The data shown below should all be retyped exactly.

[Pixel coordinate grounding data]
>>>

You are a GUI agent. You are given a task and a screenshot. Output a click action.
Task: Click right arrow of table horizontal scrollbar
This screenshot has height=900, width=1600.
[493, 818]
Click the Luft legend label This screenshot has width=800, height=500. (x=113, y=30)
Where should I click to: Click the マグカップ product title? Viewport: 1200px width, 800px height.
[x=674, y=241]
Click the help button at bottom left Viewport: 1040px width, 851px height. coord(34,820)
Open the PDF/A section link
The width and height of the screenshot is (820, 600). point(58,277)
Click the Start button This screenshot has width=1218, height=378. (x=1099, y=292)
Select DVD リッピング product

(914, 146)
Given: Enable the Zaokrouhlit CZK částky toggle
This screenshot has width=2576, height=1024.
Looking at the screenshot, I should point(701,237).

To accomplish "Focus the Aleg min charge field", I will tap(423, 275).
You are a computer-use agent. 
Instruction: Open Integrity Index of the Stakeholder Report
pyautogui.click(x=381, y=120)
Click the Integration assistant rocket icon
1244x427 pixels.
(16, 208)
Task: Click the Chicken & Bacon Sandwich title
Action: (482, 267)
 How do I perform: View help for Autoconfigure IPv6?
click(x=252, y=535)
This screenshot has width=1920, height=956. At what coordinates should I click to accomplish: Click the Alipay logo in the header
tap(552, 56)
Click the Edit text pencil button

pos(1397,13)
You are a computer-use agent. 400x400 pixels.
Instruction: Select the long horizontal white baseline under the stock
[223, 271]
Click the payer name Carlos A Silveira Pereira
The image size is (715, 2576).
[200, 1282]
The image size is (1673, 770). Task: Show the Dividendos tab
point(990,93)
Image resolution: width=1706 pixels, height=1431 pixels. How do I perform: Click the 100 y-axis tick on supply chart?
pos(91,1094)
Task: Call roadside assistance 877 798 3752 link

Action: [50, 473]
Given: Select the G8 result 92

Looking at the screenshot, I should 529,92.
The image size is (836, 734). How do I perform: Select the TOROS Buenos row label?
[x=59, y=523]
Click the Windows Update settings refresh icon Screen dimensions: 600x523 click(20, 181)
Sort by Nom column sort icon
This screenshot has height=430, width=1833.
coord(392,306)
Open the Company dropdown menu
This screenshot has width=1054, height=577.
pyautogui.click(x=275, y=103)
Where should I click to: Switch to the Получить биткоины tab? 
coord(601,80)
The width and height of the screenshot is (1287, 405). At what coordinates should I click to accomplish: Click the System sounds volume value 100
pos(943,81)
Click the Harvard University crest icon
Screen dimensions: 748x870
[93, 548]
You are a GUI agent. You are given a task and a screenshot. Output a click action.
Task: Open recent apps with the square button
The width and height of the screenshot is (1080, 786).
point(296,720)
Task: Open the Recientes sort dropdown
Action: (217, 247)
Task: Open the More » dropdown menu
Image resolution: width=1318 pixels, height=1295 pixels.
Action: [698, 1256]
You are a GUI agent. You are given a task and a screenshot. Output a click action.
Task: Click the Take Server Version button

<<<

- TASK OUTPUT -
You are a GUI agent. You are given a task and a screenshot. Output a click action.
Task: Click right arrow of table horizontal scrollbar
This screenshot has height=900, width=1600.
[493, 818]
Click the Luft legend label This screenshot has width=800, height=500. (x=113, y=30)
Where should I click to: Click the マグカップ product title? Viewport: 1200px width, 800px height.
[x=674, y=241]
Click the help button at bottom left Viewport: 1040px width, 851px height. coord(34,820)
Open the PDF/A section link
The width and height of the screenshot is (820, 600). point(58,277)
Click the Start button This screenshot has width=1218, height=378. (x=1099, y=292)
Select DVD リッピング product

(914, 146)
Given: Enable the Zaokrouhlit CZK částky toggle
This screenshot has width=2576, height=1024.
Looking at the screenshot, I should point(701,237).

To accomplish "Focus the Aleg min charge field", I will tap(423, 275).
You are a computer-use agent. 
Instruction: Open Integrity Index of the Stakeholder Report
pyautogui.click(x=381, y=120)
Click the Integration assistant rocket icon
1244x427 pixels.
(16, 208)
Task: Click the Chicken & Bacon Sandwich title
Action: (482, 267)
 How do I perform: View help for Autoconfigure IPv6?
click(x=252, y=535)
This screenshot has width=1920, height=956. At what coordinates should I click to accomplish: Click the Alipay logo in the header
tap(552, 56)
Click the Edit text pencil button

pos(1397,13)
You are a computer-use agent. 400x400 pixels.
Instruction: Select the long horizontal white baseline under the stock
[223, 271]
Click the payer name Carlos A Silveira Pereira
The image size is (715, 2576).
[200, 1282]
The image size is (1673, 770). Task: Show the Dividendos tab
point(990,93)
Image resolution: width=1706 pixels, height=1431 pixels. How do I perform: Click the 100 y-axis tick on supply chart?
pos(91,1094)
Task: Call roadside assistance 877 798 3752 link

Action: [50, 473]
Given: Select the G8 result 92

Looking at the screenshot, I should 529,92.
The image size is (836, 734). How do I perform: Select the TOROS Buenos row label?
[x=59, y=523]
Click the Windows Update settings refresh icon Screen dimensions: 600x523 click(20, 181)
Sort by Nom column sort icon
This screenshot has height=430, width=1833.
coord(392,306)
Open the Company dropdown menu
This screenshot has width=1054, height=577.
pyautogui.click(x=275, y=103)
Where should I click to: Switch to the Получить биткоины tab? 
coord(601,80)
The width and height of the screenshot is (1287, 405). At what coordinates should I click to accomplish: Click the System sounds volume value 100
pos(943,81)
Click the Harvard University crest icon
Screen dimensions: 748x870
[93, 548]
You are a GUI agent. You are given a task and a screenshot. Output a click action.
Task: Open recent apps with the square button
The width and height of the screenshot is (1080, 786).
point(296,720)
Task: Open the Recientes sort dropdown
Action: (217, 247)
Task: Open the More » dropdown menu
Image resolution: width=1318 pixels, height=1295 pixels.
Action: [698, 1256]
You are a GUI agent. You are given a task and a screenshot. Output a click action.
Task: Click the Take Server Version button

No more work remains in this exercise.